WRITTEN TASK
Rewrite the entries below, putting "screen capture" wherever "screenshot" occurs and keeping everything else the same.

RAW RECORDS
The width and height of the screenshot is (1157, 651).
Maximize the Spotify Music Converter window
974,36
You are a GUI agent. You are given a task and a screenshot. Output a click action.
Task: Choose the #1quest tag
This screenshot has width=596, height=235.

THE REPLY
The width and height of the screen capture is (1157, 651).
Maximize the Spotify Music Converter window
974,36
You are a GUI agent. You are given a task and a screen capture. Output a click action.
Task: Choose the #1quest tag
This screen capture has width=596, height=235.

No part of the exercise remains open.